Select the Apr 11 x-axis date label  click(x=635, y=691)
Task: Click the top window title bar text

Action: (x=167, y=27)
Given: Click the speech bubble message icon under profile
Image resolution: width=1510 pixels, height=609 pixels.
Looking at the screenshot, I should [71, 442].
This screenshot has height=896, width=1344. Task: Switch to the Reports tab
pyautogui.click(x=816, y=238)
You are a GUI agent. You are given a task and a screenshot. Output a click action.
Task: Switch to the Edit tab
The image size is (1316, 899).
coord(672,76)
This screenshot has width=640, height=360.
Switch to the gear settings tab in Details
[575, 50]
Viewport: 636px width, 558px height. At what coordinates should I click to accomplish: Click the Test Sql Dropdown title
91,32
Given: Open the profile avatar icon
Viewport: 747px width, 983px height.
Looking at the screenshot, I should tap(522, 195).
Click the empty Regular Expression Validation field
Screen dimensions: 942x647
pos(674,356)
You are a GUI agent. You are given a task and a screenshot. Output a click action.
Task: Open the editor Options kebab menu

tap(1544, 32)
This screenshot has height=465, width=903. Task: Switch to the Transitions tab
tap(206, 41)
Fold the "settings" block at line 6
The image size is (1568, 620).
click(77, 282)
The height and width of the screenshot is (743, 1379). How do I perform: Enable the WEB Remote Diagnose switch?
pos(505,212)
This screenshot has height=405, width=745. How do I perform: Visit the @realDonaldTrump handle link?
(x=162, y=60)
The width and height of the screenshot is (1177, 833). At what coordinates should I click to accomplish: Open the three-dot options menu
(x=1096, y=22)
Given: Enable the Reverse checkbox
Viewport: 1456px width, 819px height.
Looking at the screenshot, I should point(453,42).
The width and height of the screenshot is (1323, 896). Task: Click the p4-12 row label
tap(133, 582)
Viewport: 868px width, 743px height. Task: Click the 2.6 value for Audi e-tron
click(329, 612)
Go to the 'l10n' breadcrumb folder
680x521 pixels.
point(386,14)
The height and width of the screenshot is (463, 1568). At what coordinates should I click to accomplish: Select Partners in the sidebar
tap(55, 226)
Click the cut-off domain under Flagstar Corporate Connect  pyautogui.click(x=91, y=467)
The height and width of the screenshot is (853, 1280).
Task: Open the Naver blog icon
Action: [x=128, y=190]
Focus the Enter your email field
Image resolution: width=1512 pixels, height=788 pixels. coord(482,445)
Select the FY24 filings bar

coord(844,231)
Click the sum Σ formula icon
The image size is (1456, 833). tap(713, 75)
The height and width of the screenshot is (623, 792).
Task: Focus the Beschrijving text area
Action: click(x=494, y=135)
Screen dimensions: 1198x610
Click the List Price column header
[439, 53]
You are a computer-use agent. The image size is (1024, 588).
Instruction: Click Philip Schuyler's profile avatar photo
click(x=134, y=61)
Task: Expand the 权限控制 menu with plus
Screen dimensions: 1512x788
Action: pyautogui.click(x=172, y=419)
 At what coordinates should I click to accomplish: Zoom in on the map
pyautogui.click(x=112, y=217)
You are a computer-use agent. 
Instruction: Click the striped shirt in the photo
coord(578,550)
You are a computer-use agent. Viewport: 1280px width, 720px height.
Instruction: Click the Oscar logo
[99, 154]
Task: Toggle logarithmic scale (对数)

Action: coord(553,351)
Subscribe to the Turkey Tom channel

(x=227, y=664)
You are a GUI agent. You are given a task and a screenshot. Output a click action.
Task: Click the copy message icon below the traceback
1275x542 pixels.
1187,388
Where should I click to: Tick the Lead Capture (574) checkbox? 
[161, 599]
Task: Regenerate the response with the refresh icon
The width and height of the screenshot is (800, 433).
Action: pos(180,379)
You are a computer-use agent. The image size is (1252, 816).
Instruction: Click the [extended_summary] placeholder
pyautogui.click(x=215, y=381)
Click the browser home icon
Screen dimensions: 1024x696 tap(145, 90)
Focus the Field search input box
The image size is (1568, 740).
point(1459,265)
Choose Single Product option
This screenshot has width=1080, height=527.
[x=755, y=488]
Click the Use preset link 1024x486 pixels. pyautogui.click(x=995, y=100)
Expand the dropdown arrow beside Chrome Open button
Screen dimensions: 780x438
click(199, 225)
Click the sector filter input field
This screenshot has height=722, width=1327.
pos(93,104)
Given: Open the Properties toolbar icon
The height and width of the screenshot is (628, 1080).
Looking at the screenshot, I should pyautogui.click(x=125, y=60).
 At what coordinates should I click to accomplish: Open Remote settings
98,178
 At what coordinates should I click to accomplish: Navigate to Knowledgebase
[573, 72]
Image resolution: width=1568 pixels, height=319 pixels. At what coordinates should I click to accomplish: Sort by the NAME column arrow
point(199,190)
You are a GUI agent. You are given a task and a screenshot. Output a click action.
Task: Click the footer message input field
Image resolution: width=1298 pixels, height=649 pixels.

• WORK TO BE COMPLETED
What is needed is a word-for-word copy of all the material.

• TASK RESULT
Select the Apr 11 x-axis date label  click(x=635, y=691)
Task: Click the top window title bar text

Action: (x=167, y=27)
Given: Click the speech bubble message icon under profile
Image resolution: width=1510 pixels, height=609 pixels.
Looking at the screenshot, I should [71, 442].
This screenshot has height=896, width=1344. Task: Switch to the Reports tab
pyautogui.click(x=816, y=238)
You are a GUI agent. You are given a task and a screenshot. Output a click action.
Task: Switch to the Edit tab
The image size is (1316, 899).
coord(672,76)
This screenshot has width=640, height=360.
Switch to the gear settings tab in Details
[575, 50]
Viewport: 636px width, 558px height. At what coordinates should I click to accomplish: Click the Test Sql Dropdown title
91,32
Given: Open the profile avatar icon
Viewport: 747px width, 983px height.
Looking at the screenshot, I should tap(522, 195).
Click the empty Regular Expression Validation field
Screen dimensions: 942x647
pos(674,356)
You are a GUI agent. You are given a task and a screenshot. Output a click action.
Task: Open the editor Options kebab menu

tap(1544, 32)
This screenshot has height=465, width=903. Task: Switch to the Transitions tab
tap(206, 41)
Fold the "settings" block at line 6
The image size is (1568, 620).
click(77, 282)
The height and width of the screenshot is (743, 1379). How do I perform: Enable the WEB Remote Diagnose switch?
pos(505,212)
This screenshot has height=405, width=745. How do I perform: Visit the @realDonaldTrump handle link?
(x=162, y=60)
The width and height of the screenshot is (1177, 833). At what coordinates should I click to accomplish: Open the three-dot options menu
(x=1096, y=22)
Given: Enable the Reverse checkbox
Viewport: 1456px width, 819px height.
Looking at the screenshot, I should point(453,42).
The width and height of the screenshot is (1323, 896). Task: Click the p4-12 row label
tap(133, 582)
Viewport: 868px width, 743px height. Task: Click the 2.6 value for Audi e-tron
click(329, 612)
Go to the 'l10n' breadcrumb folder
680x521 pixels.
point(386,14)
The height and width of the screenshot is (463, 1568). At what coordinates should I click to accomplish: Select Partners in the sidebar
tap(55, 226)
Click the cut-off domain under Flagstar Corporate Connect  pyautogui.click(x=91, y=467)
The height and width of the screenshot is (853, 1280).
Task: Open the Naver blog icon
Action: [x=128, y=190]
Focus the Enter your email field
Image resolution: width=1512 pixels, height=788 pixels. coord(482,445)
Select the FY24 filings bar

coord(844,231)
Click the sum Σ formula icon
The image size is (1456, 833). tap(713, 75)
The height and width of the screenshot is (623, 792).
Task: Focus the Beschrijving text area
Action: click(x=494, y=135)
Screen dimensions: 1198x610
Click the List Price column header
[439, 53]
You are a computer-use agent. The image size is (1024, 588).
Instruction: Click Philip Schuyler's profile avatar photo
click(x=134, y=61)
Task: Expand the 权限控制 menu with plus
Screen dimensions: 1512x788
Action: pyautogui.click(x=172, y=419)
 At what coordinates should I click to accomplish: Zoom in on the map
pyautogui.click(x=112, y=217)
You are a computer-use agent. 
Instruction: Click the striped shirt in the photo
coord(578,550)
You are a computer-use agent. Viewport: 1280px width, 720px height.
Instruction: Click the Oscar logo
[99, 154]
Task: Toggle logarithmic scale (对数)

Action: coord(553,351)
Subscribe to the Turkey Tom channel

(x=227, y=664)
You are a GUI agent. You are given a task and a screenshot. Output a click action.
Task: Click the copy message icon below the traceback
1275x542 pixels.
1187,388
Where should I click to: Tick the Lead Capture (574) checkbox? 
[161, 599]
Task: Regenerate the response with the refresh icon
The width and height of the screenshot is (800, 433).
Action: pos(180,379)
You are a computer-use agent. The image size is (1252, 816).
Instruction: Click the [extended_summary] placeholder
pyautogui.click(x=215, y=381)
Click the browser home icon
Screen dimensions: 1024x696 tap(145, 90)
Focus the Field search input box
The image size is (1568, 740).
point(1459,265)
Choose Single Product option
This screenshot has width=1080, height=527.
[x=755, y=488]
Click the Use preset link 1024x486 pixels. pyautogui.click(x=995, y=100)
Expand the dropdown arrow beside Chrome Open button
Screen dimensions: 780x438
click(199, 225)
Click the sector filter input field
This screenshot has height=722, width=1327.
pos(93,104)
Given: Open the Properties toolbar icon
The height and width of the screenshot is (628, 1080).
Looking at the screenshot, I should pyautogui.click(x=125, y=60).
 At what coordinates should I click to accomplish: Open Remote settings
98,178
 At what coordinates should I click to accomplish: Navigate to Knowledgebase
[573, 72]
Image resolution: width=1568 pixels, height=319 pixels. At what coordinates should I click to accomplish: Sort by the NAME column arrow
point(199,190)
You are a GUI agent. You are given a task and a screenshot. Output a click action.
Task: Click the footer message input field
Image resolution: width=1298 pixels, height=649 pixels.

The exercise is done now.